Corruption is also rampant in the area. Women complained that officials demanded Rs.500 to issue a ration card. Moreover, supplies are not regular. "There are months when no rations arrive. When stocks arrive, they last for a day or two and then vanish. I want to know where my quota disappears?" asks Devu Goling from Sakhra village, who works in an orchard.

It is not surprising that many deprived families are left out of the scheme, considering the government's method of identifying the poor. In Maharashtra, the number of BPL families is revised depending on how much subsidised grain the Central government is willing to provide. A few months back, the Central government decided to increase the allocation. It increased the target of BPL beneficiaries in Maharashtra from 58 lakh families to 65.34 lakhs, based on the last Integrated Rural Development Programme (IRDP) survey. Accordingly, the Maharashtra Government has raised the rural poverty line norm from Rs.4,000 a year to Rs.15,000 a year. However, Census 2001 data show that if Rs.15,000 was used as the cut-off point, there would be more than one crore poor households in the State, says Maharashtra's Food and Civil Supplies secretary Neela Satyanarayan. But since the subsidy allows for only 65 lakh households, 35 per cent of the State's poor will not be counted as being BPL.

Using the income poverty line to measure poverty is itself riddled with flaws. Based purely on calorie intake, the poverty line has been described by the Planning Commission as "too meagre to sustain a level of living which would be considered tolerable in the modern context". It also excludes people who may earn a few hundred rupees more than the BPL limit, but are as deprived. Other aspects of poverty, such as quality of life or indebtedness, are also not considered.

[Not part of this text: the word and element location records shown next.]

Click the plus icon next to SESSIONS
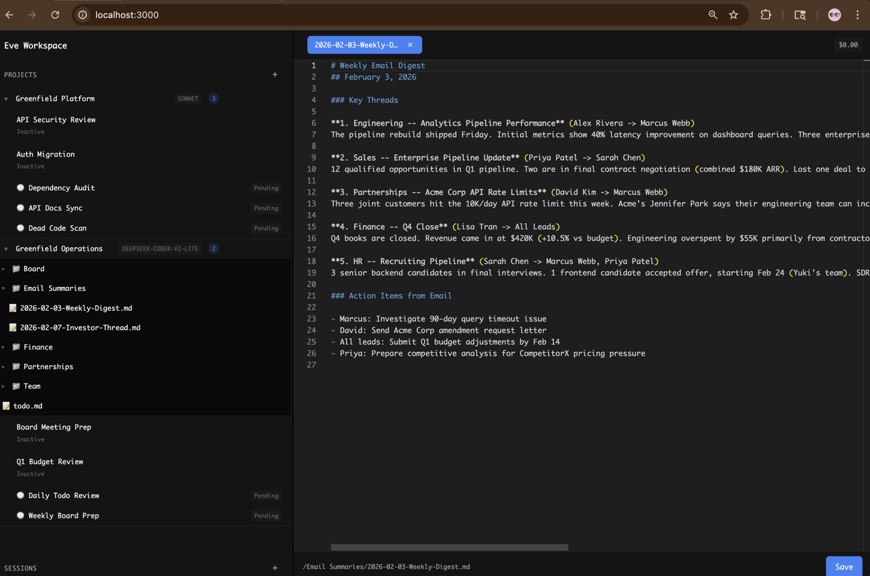The height and width of the screenshot is (576, 870). pos(275,568)
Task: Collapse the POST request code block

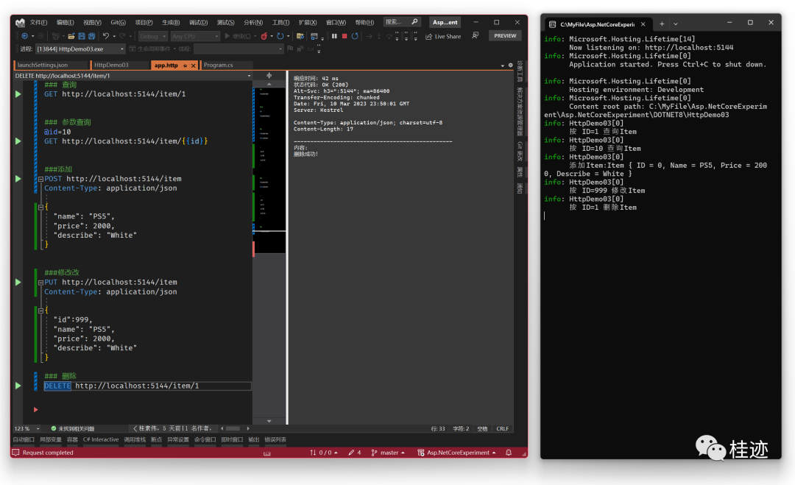Action: pyautogui.click(x=41, y=179)
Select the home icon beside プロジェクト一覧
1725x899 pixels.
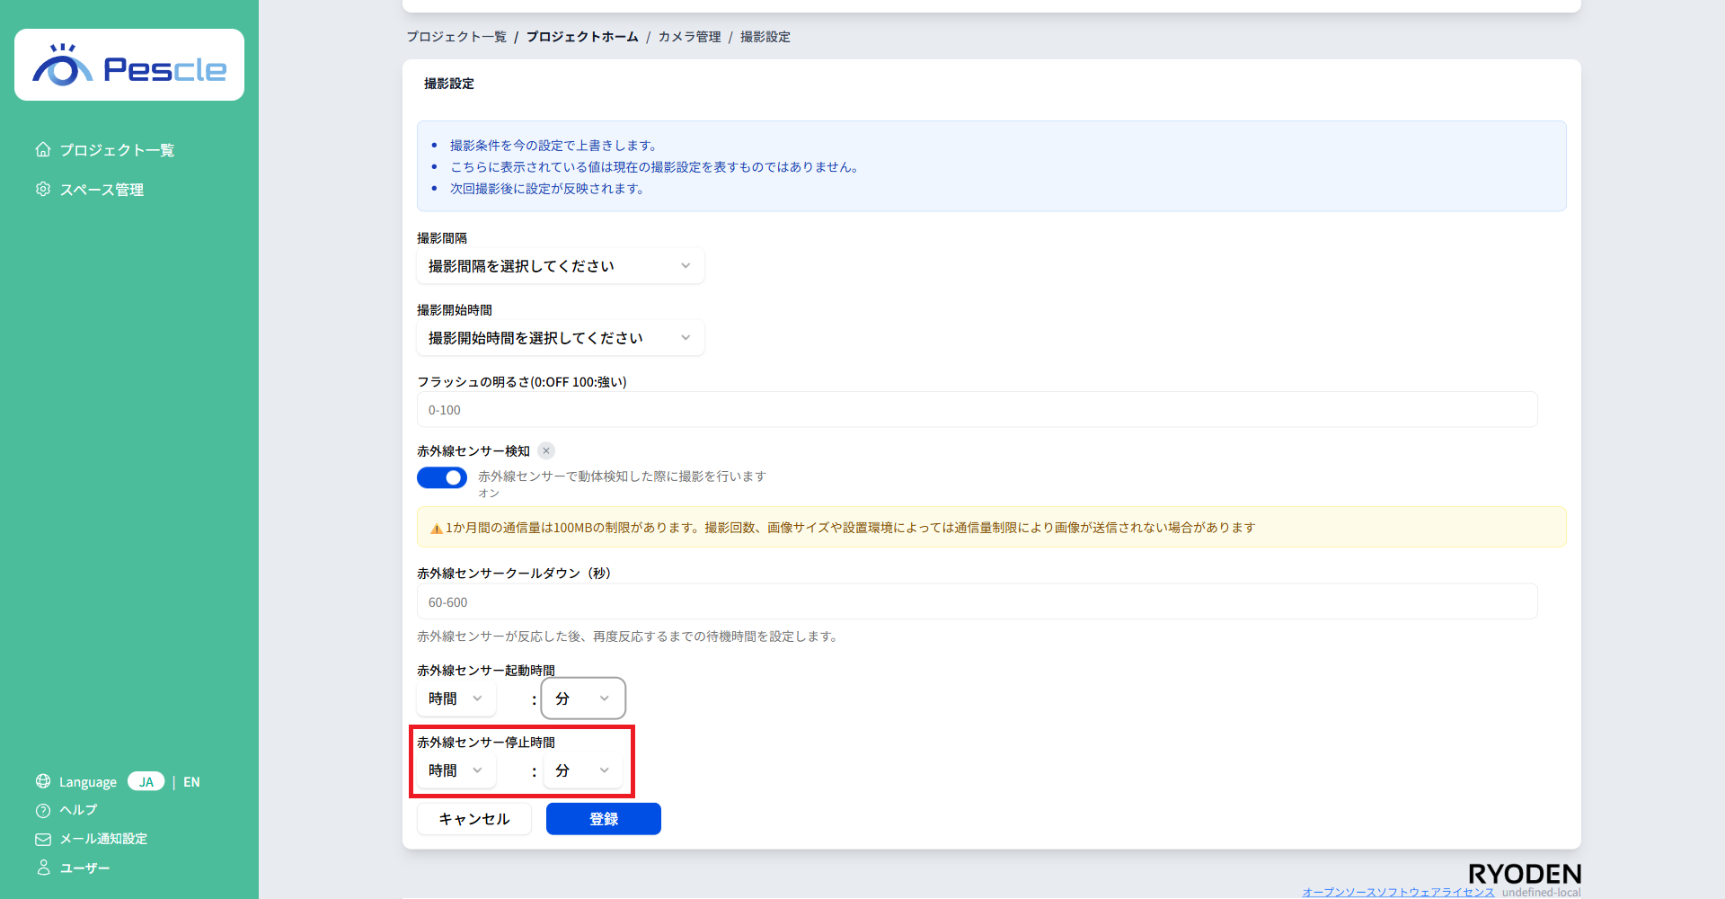pos(42,149)
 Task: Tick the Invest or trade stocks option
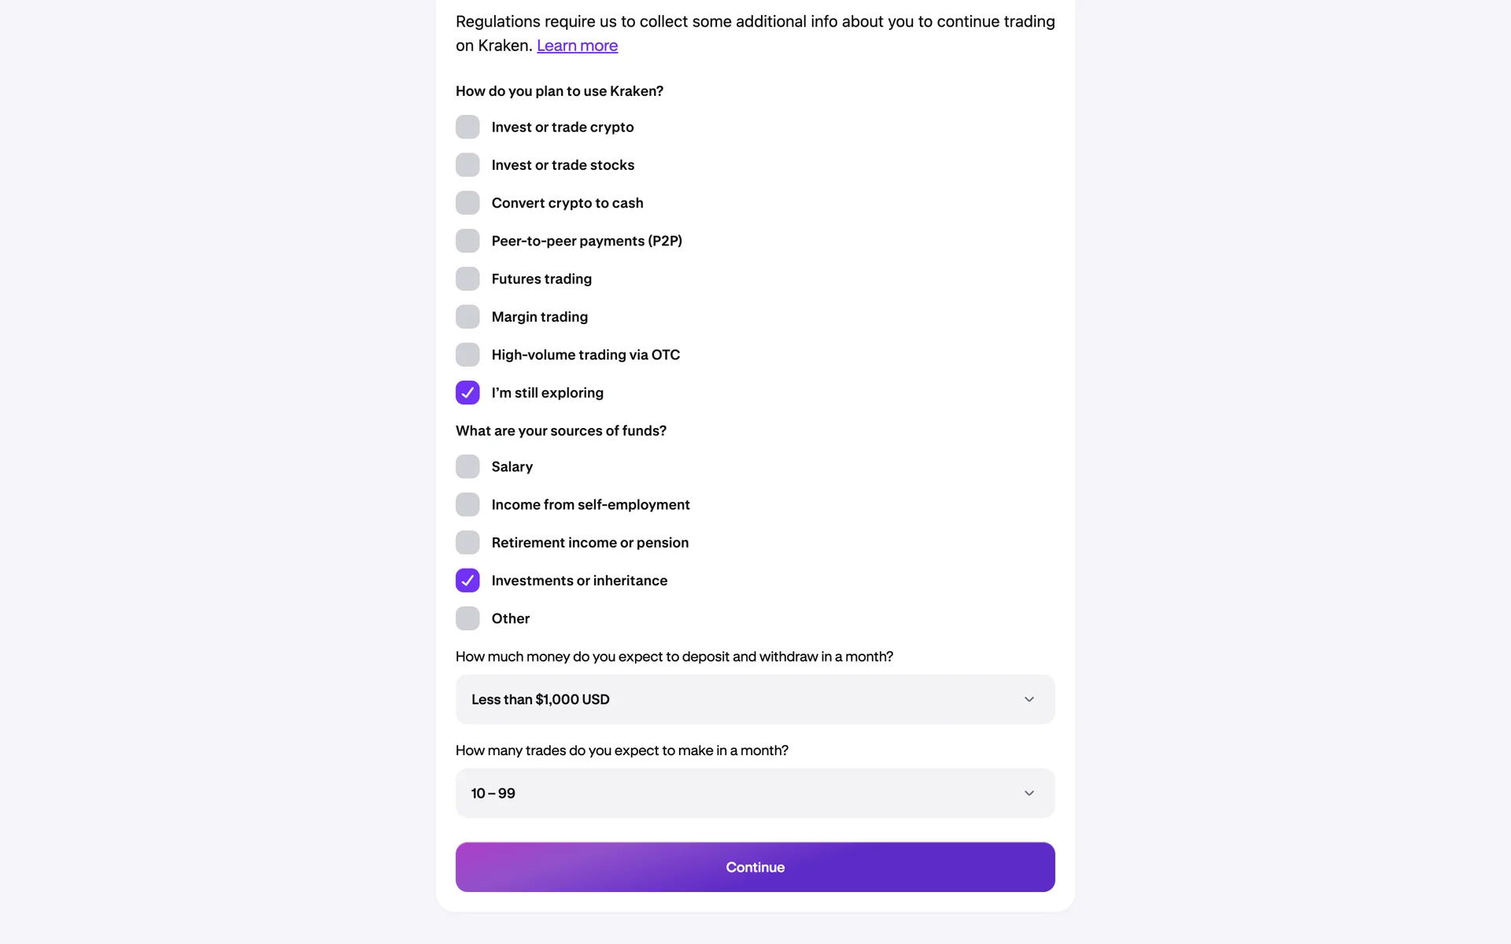467,165
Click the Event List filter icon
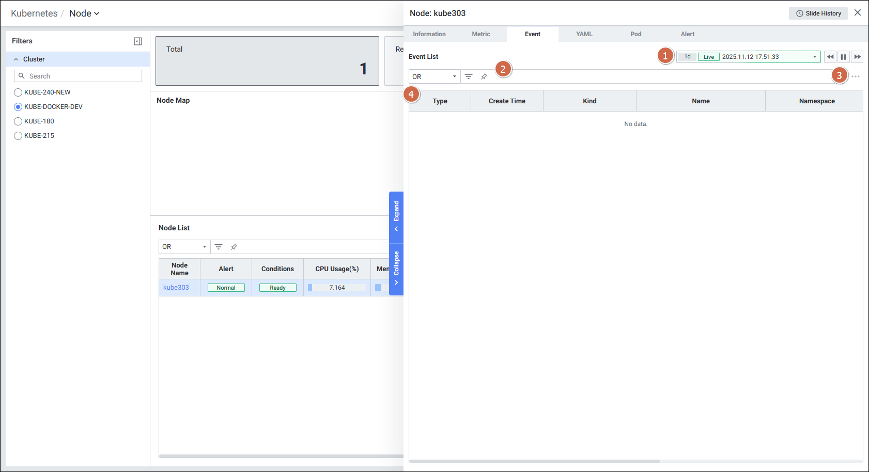Image resolution: width=869 pixels, height=472 pixels. pos(469,76)
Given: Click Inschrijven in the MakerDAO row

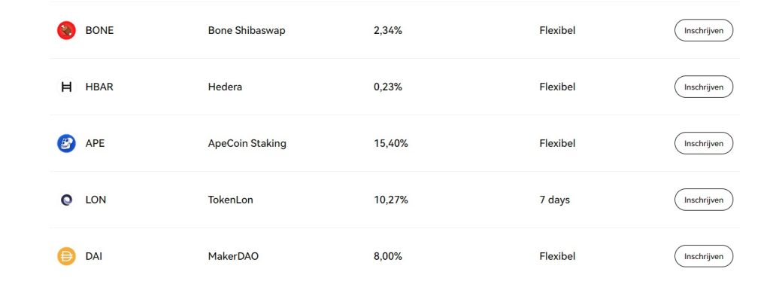Looking at the screenshot, I should click(704, 256).
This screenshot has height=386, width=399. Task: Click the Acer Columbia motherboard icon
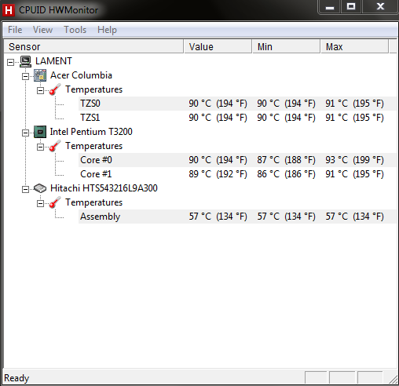(40, 75)
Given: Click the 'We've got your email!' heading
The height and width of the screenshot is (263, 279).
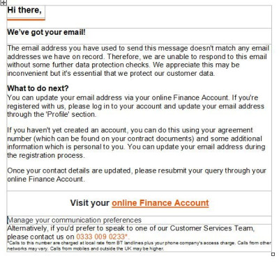Looking at the screenshot, I should [46, 32].
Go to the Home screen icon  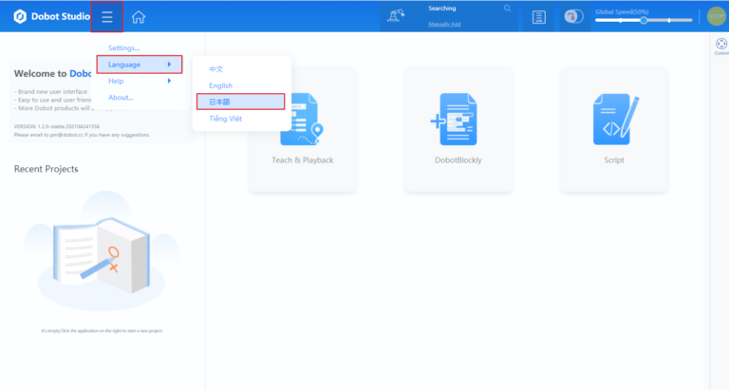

The TPDS has neither benefited the poor nor reduced the quantum of subsidies. But the amount of foodgrains distributed has fallen since 1991, when structural adjustment was introduced. "The subsidy has risen every year because of the high cost of storing grain in godowns. It would reduce if the government distributed the stocks," says Madhura Swaminathan. Arguing for a near universal system, she says that it would also reduce the administrative costs and hassles associated with running a targeted scheme.

Considering the extent of malnutrition, a universal distribution system is vital. Around 51 per cent of adults and 70 per cent of children under four years in Maharashtra are severely or moderately malnourished. Indians are eating less now than they did 40 years ago. Nationally, the average cereal consumption per capita declined between 1961-62 and 1990-91 in all States except Kerala, says Madhura Swaminathan.

It is high time that the government let people eat the "surplus" in the granaries, rather than pay huge godown costs to leave the grain rotting to be feasted on by rats and pests. Then, maybe Shakeela and her friends can get a decent night's sleep. Instead of having to wake up in the middle of the night to get ahead in the rat race.